In the TME innate NK cells are dysfunctional due to lipid peroxidation inhibiting glucose metabolism. If innate immune cells are initially successful, adaptive immune responses may still fail because mitochondria reposition to the immune synapse where they transfer, including to immune cells, which can assist the target to evade immune response. Rapidly proliferating cancer cells may overwhelm initial immune responses and modify immune signaling promoting cancer and vascular remodeling.
ΔΨm as a measure of functional integrity maybe the flawed alert, a blind spot for of a cells' ADP-ATP pipeline. Likewise the status of TP53, from transcription through p53 isoform, may signal wide ranging affects of ΔΨm changes that incorporate fragmentation, accumulating damaged mitochondria, mitophagy, apoptosis or normal immune signaling and response through mitochondrial biogenesis, differentiation and angiogenesis. This modal duality aligns known functions of NK cells that under physiological conditions promote angiogenesis growth (as in Blastocyst implantation and placental vascularization) or NK's classic, cytolytic role in the innate immune response.

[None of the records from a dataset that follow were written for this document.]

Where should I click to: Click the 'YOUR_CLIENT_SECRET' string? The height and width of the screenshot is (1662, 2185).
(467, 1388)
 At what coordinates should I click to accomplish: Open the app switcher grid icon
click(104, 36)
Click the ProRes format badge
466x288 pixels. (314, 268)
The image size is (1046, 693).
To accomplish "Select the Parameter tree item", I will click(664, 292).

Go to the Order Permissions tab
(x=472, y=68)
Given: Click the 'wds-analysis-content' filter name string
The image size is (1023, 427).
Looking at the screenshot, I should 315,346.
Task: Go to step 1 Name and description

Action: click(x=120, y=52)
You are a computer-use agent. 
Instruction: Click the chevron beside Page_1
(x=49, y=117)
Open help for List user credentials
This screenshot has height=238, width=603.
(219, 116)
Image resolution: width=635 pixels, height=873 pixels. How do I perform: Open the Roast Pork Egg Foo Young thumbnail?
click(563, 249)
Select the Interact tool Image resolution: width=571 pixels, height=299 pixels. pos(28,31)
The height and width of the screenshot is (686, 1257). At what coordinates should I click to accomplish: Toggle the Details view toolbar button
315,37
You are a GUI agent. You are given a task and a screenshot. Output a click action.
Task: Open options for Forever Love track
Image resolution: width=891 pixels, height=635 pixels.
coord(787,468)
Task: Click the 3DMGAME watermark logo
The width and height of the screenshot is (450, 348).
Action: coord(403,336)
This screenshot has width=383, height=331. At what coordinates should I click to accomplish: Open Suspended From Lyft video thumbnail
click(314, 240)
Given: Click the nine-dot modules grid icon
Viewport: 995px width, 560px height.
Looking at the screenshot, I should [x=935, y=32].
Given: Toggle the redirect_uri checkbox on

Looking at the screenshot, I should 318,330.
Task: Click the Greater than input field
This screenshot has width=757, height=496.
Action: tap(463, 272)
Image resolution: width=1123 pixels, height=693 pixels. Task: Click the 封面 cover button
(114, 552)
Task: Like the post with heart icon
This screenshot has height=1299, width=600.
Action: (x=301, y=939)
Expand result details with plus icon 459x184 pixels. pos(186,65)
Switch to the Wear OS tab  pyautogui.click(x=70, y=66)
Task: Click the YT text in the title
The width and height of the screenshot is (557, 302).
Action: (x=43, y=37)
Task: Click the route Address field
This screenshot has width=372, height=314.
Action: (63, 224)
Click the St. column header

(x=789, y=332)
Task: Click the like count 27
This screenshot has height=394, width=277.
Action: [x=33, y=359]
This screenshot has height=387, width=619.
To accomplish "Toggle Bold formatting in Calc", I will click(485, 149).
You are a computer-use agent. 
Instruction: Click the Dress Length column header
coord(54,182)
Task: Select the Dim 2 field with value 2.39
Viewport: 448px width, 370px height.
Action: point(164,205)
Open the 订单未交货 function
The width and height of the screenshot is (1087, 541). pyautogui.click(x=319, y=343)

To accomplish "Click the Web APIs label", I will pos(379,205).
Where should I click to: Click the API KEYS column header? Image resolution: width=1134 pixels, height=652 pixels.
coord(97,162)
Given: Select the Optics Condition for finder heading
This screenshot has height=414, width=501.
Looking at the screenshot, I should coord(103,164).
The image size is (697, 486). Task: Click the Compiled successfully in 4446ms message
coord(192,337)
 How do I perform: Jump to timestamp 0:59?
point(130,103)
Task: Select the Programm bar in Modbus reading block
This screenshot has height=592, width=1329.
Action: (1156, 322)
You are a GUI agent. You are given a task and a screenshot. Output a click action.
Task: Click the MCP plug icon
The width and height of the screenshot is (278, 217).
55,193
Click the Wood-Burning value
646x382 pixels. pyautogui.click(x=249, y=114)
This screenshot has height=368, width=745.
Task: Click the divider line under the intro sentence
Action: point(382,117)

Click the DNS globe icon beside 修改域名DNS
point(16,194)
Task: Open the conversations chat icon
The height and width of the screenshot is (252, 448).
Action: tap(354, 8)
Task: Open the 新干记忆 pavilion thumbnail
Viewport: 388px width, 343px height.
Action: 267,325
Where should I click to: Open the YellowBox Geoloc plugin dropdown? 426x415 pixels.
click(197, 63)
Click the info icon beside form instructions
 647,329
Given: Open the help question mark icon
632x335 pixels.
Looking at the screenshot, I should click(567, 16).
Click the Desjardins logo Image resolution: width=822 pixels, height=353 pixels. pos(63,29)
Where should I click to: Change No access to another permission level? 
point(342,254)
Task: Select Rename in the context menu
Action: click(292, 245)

Mitochondrial Phospholipid (MitoPLD), is anchored to the mitochondrial surface. It regulates mitochondrial shape, facilitating fusion and in the electron-dense nuage, of adjacent mitochondria, performs a critical piRNA generating function that is known to generate a spermatocyte-specific piRNA required for meiosis. piRNA are known to be aberrantly expressed in cancer cells.
Changes in mitochondrial membrane potential and ETC complexes can also influence piRNA-mediated control of transposable elements (TE's) through energy availability, ROS generation, and direct or indirect effects on piRNA biogenesis and function. piRNA restrain TE's that disrupt genes, chromosomal stability, damage DNA, cause inflammation, disease and/or cell death. For example, increased levels of endogenous retroviruses (ERV's), a TE subclass, trigger fibro inflammation and play a role in kidney disease development.
In mammals, the transcription of TEs is important for maintaining early embryonic development and related vital aspects of NK cell immune development. Intriguingly, regardless of the cell type, p53 sites are highly enriched in the endogenous retroviral elements of the ERV1 family, highlighting the importance of this repeat family in shaping the transcriptional network of p53.